-- Start --

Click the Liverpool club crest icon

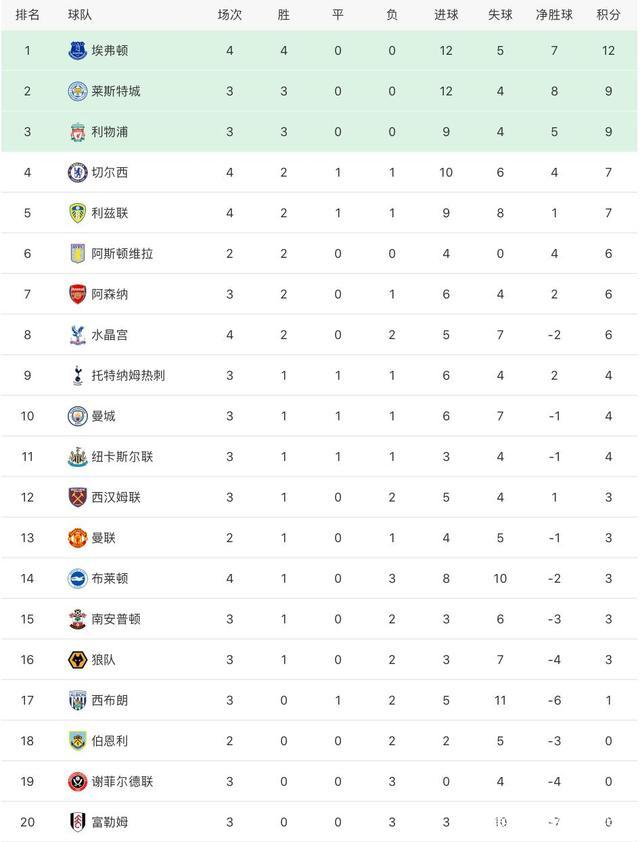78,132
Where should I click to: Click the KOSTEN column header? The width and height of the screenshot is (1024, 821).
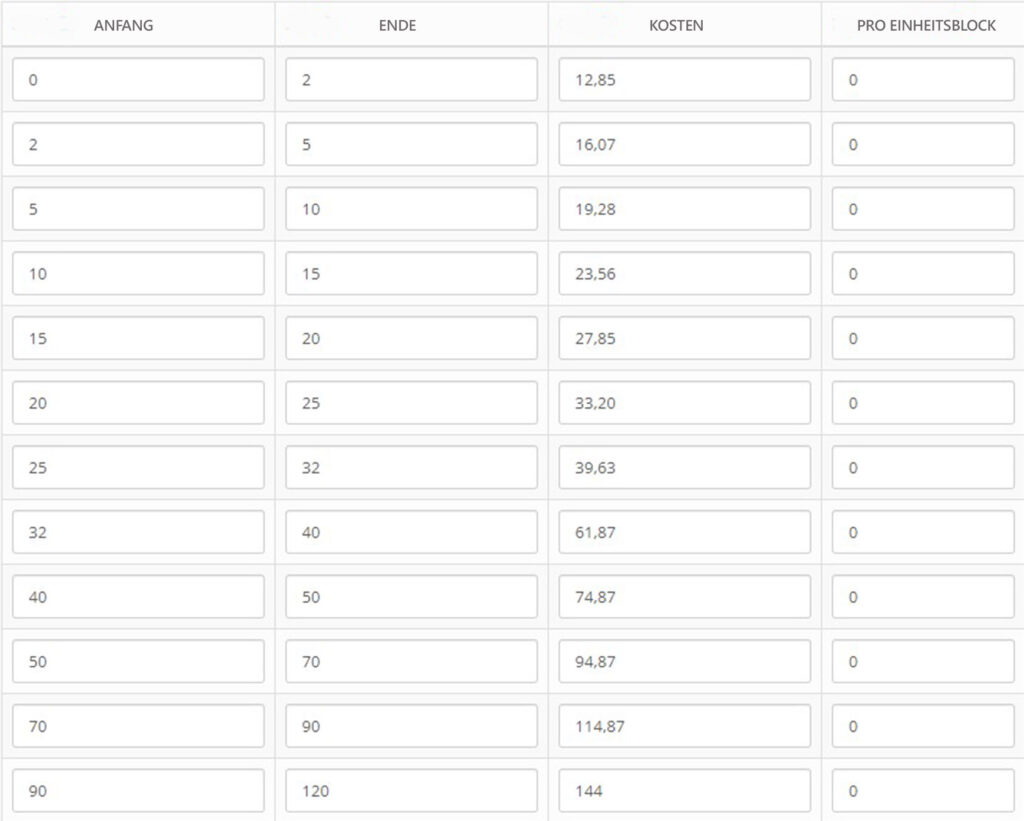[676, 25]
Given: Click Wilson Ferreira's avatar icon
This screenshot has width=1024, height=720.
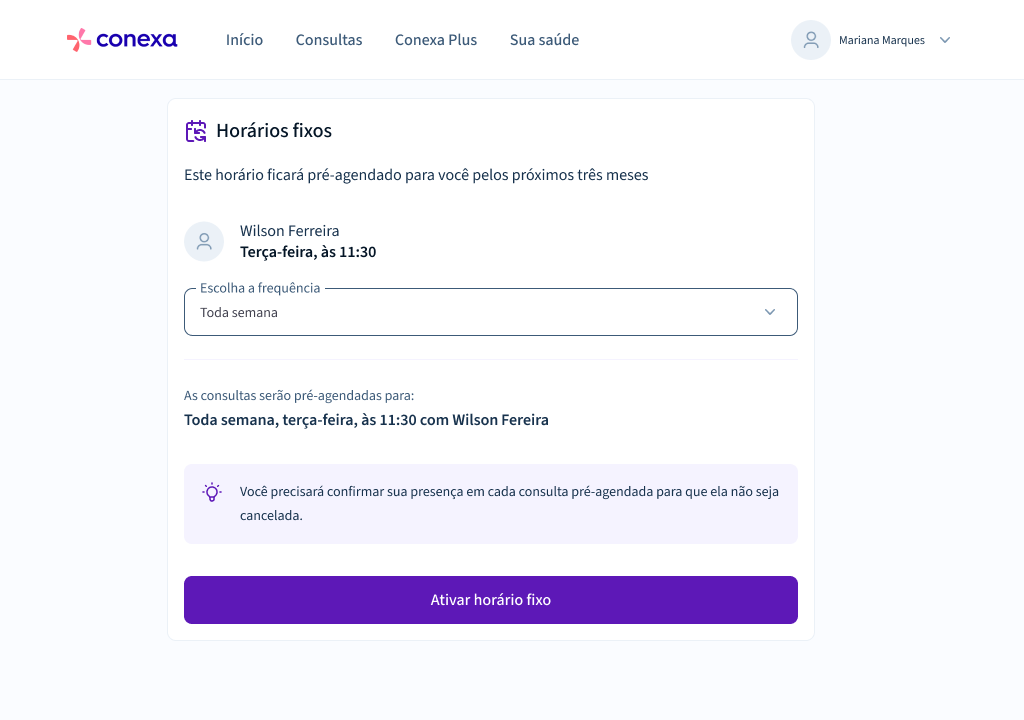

-- End --

= Directions for this task =
Rewrite every line of the listing with "icon" switched to "symbol" and nothing else changed, and omit the pictures from your answer.

= Correct answer =
Click the Liverpool club crest symbol

78,132
Where should I click to: Click the KOSTEN column header? The width and height of the screenshot is (1024, 821).
[676, 25]
Given: Click Wilson Ferreira's avatar symbol
This screenshot has width=1024, height=720.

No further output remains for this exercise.